As you build up your recording rig and decide one day that you’d like to multitrack drums, you’re going to need some more microphones. So what do you do? You hit up Sweetwater or Musicians Friend looking for an affordable drum microphone bundle. You’ll get all the drum mics you need a great price. But is this the smartest move?
Via Derek K. Miller Flickr
Building A Well Rounded Mic Locker
A few years ago I might have said, sure get the drum mic bundle. It’s fast, easy, and usually a good bargain for the number of mics you’re getting. But now if you were to ask me, I’d tell you to hold off. What you should want more than just some mics for drums is a well rounded mic locker. A collection of mics that will work great on a variety of sources.
Let’s face it, with a lot of these bundles, you’re getting good dynamic mics that clip on your toms and snare, a dedicated kick mic, and some condensers for overheads. That might work great for drums, but there’s not much you can do with 80% of those mics when it comes to recording guitars, vocals, piano, etc.
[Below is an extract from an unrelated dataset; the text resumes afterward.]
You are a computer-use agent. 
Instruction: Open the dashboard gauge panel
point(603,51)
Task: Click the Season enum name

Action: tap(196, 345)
You’ve just spent money on a very specific set of tools, which is fine, but not if there’s a better way.
Start Small And Build Strategically
In my opinion (whatever that’s worth to you) I’d recommend you start by spending that same amount of money on a couple of all around solid mics and build from there. First step would be a nice pair of condensers. Either small or large diaphragm, just get a pair and start there. You can use these for the great two mic recorderman technique right away and then down the road they can be your go-to overhead mics. But get this: now you have a great stereo mic setup for anything! Acoustic guitars, piano, choirs, you name it, you can now track them all in stereo.
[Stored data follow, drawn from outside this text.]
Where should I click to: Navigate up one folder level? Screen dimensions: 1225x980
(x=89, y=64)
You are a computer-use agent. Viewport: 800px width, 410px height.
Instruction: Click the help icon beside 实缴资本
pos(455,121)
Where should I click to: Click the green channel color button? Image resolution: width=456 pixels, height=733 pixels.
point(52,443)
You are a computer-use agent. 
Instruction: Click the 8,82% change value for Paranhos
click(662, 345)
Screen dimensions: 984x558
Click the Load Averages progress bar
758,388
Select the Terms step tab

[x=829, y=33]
Also, you probably already have a large diaphragm condenser for your vocals. Why not use that as your kick drum mic? Put it just outside the resonant head and experiment with placement. You can get a great punchy and fat kick drum sound. I do this all the time. Also, if you pick up something in-expensive like a Shure SM57 you can let it double as your guitar amp mic and your close snare mic. Nice!
Don’t Assume You Need A Lot Of Mics
It’s also important to remember that even when you want to multitrack drums you don’t need a lot of mics. In fact there some good reasons to make the case for recording with fewer mics. Learn to get a great drum sound with only one mic, your initial condenser mic that you’re currently using for vocals. Then add one or two mics to your collection that help you get the sound you’re after. But only buy what you think you’ll actually need. There are no rules about having to use at least 8 mics on the drum kit, despite what you see in major recording magazines.
The Flip Side: Live Sound
And just in case you were thinking the same thing I was, these drum mic bundles can actually be the perfect thing for an affordable live drum mic setup. The clip on tom and snare mics ensure fewer bulky mic stands on stage and they just make everything easier. My band at church actually uses a drum bundle for our Sunday services and it works great. It all just depends on what you need the mics for, and again only you can decide what’s right for you.